Si elles reprennent la plume, c'est parce qu'elles ont été scandalisées par les propos du ministre de l'Intérieur. La semaine dernière, Manuel Valls a demandé aux Corses de se mobiliser et de parler. Or pour ses femmes, la loi du silence n'existe pas sur l'Île de Beauté. «C'est le même vocabulaire qu'en 1995 au début de notre mouvement. Tout le monde commente, échange des noms.

Ces informations le gouvernement les a. De quel droit demande-t-on aux gens d'être des héros?», interroge dans Libération Paule Persia, une psychologue à la retraite. Elle et les auteurs de cette lettre veulent avant tout que la loi soit appliquée.

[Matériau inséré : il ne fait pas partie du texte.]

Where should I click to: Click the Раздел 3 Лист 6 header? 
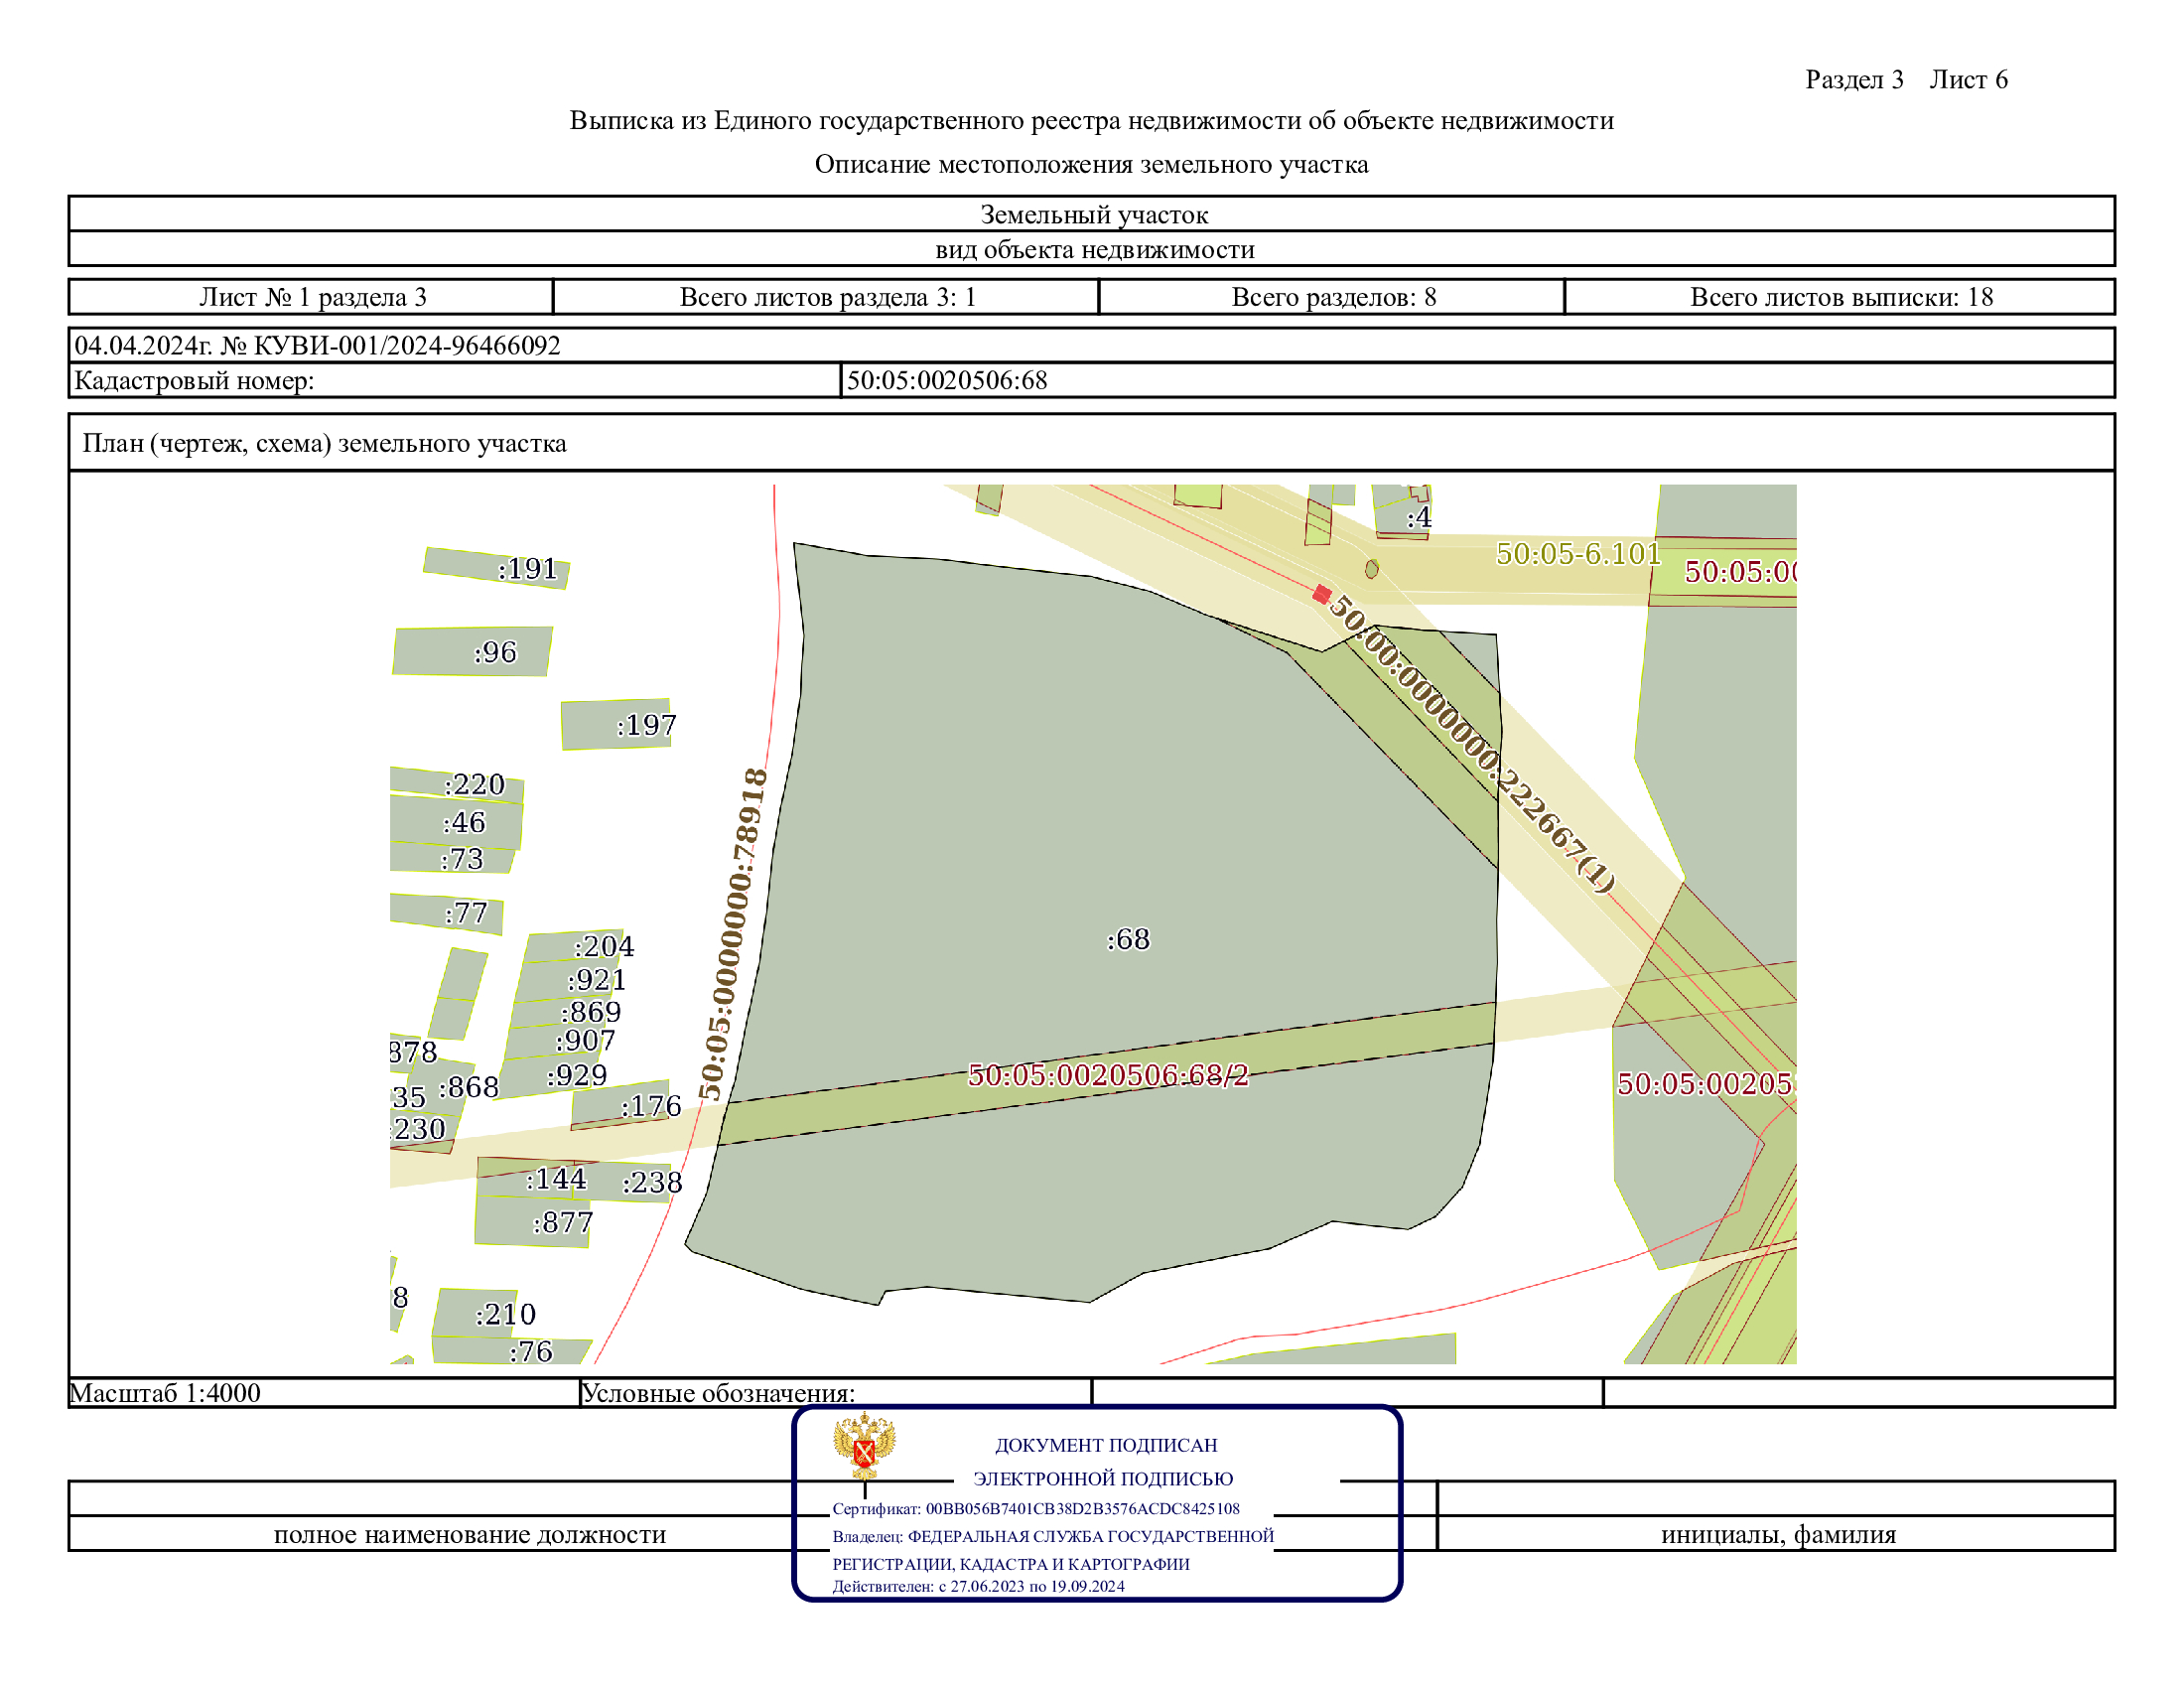[x=1905, y=80]
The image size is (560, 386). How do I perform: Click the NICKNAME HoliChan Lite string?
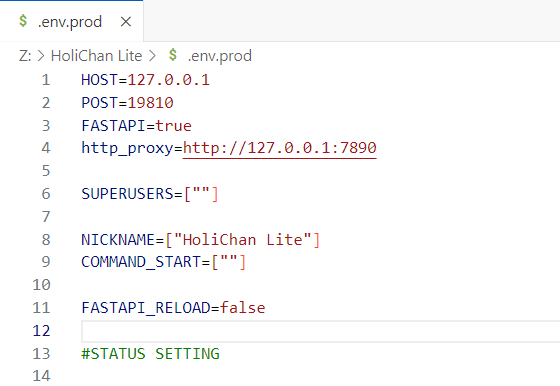243,240

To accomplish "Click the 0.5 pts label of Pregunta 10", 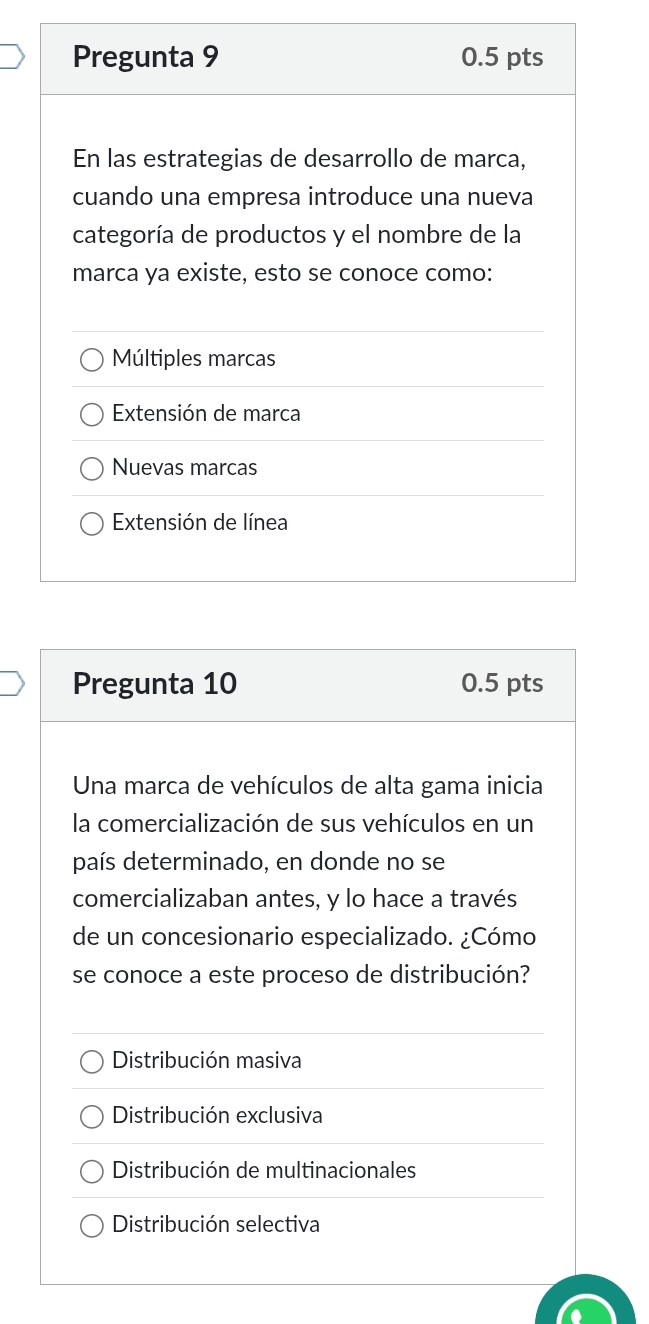I will click(x=502, y=683).
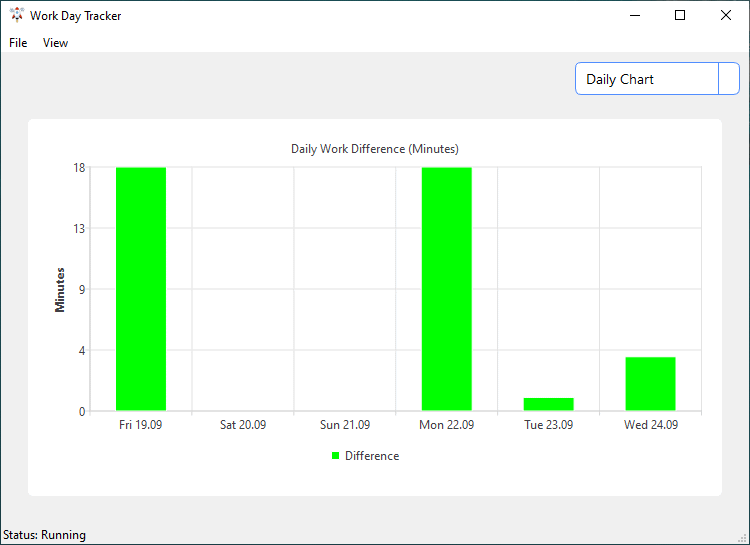The height and width of the screenshot is (545, 750).
Task: Click the green Difference legend swatch
Action: [336, 456]
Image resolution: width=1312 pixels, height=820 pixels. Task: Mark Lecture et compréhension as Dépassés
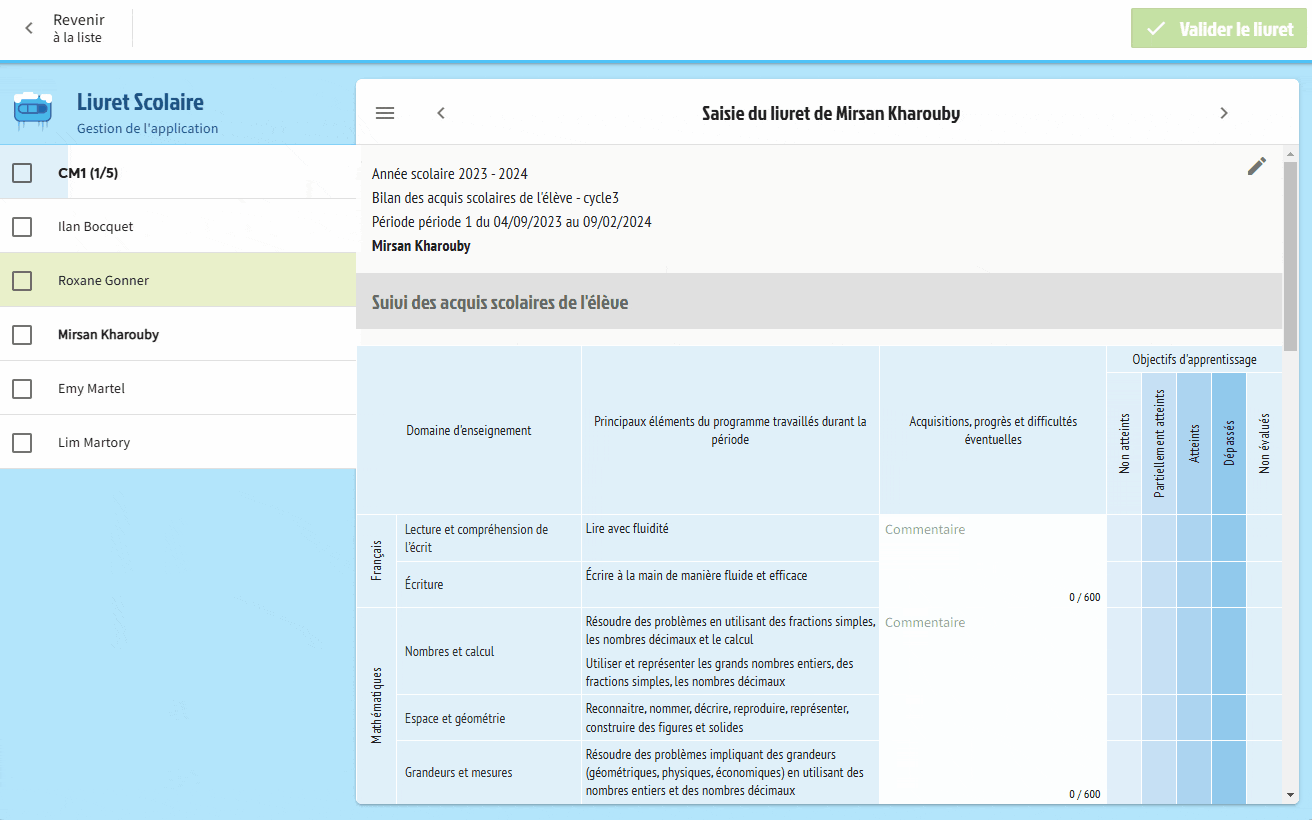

Des revendications inchangées depuis 17 ans

«La situation a empiré, la région est devenue la plus criminogène d'Europe!, écrivent-elles, mais l'Assemblée de Corse n'a pas jugé bon de débattre d'une motion condamnant la violence». Et de rappeler «présidents et ministres de la République ont eu tous les moyens pour évaluer la gravité de la situation: la mission parlementaire Henri Cuq en 1996, la commission d'enquête parlementaire Jean Glavany en 1998, les rapports annuels de la justice et ceux de la chambre régionale des comptes. Les signataires déplorent que «les rares initiatives prises avec la création d'un éphémère pôle financier sont restées sans suite».

Pourquoi, questionnent-elles, «les demandes faites sur la protection des témoins et la création d'un statut de repenti sont (elles) restées sans suite (...)», de même que «la promesse d'Elizabeth Guigou de créer des cellules d'investigation sur les crimes non élucidés?».


Cette mobilisation des femmes contre la violence en Corse n'est pas nouvelle. Le «Manifeste pour la vie» s'est constitué il y a 17 ans. A l'époque, l'île était le théâtre de règlements de compte entre nationalistes. Onze personnes avaient en effet été tuées en 1995.

Le mouvement réclamait déjà «l'application de la loi, l'exercice serein de la justice, la transparence dans la gestion des affaires publiques, et l'ouverture d'un débat public». Après l'assassinat du préfet de Corse Claude Erignac, en 1998, le manifeste avait organisé le défilé monstre de 40. 000 personnes (15% de la population corse) pour signifier le rejet de la violence. Le mouvement avait fini par se mettre en sommeil estimant ses objectifs atteints - que les politiques abordent leurs revendications - mais «ils n'ont repris que le discours», confie, amère à Libération, une autre signataire du manifeste.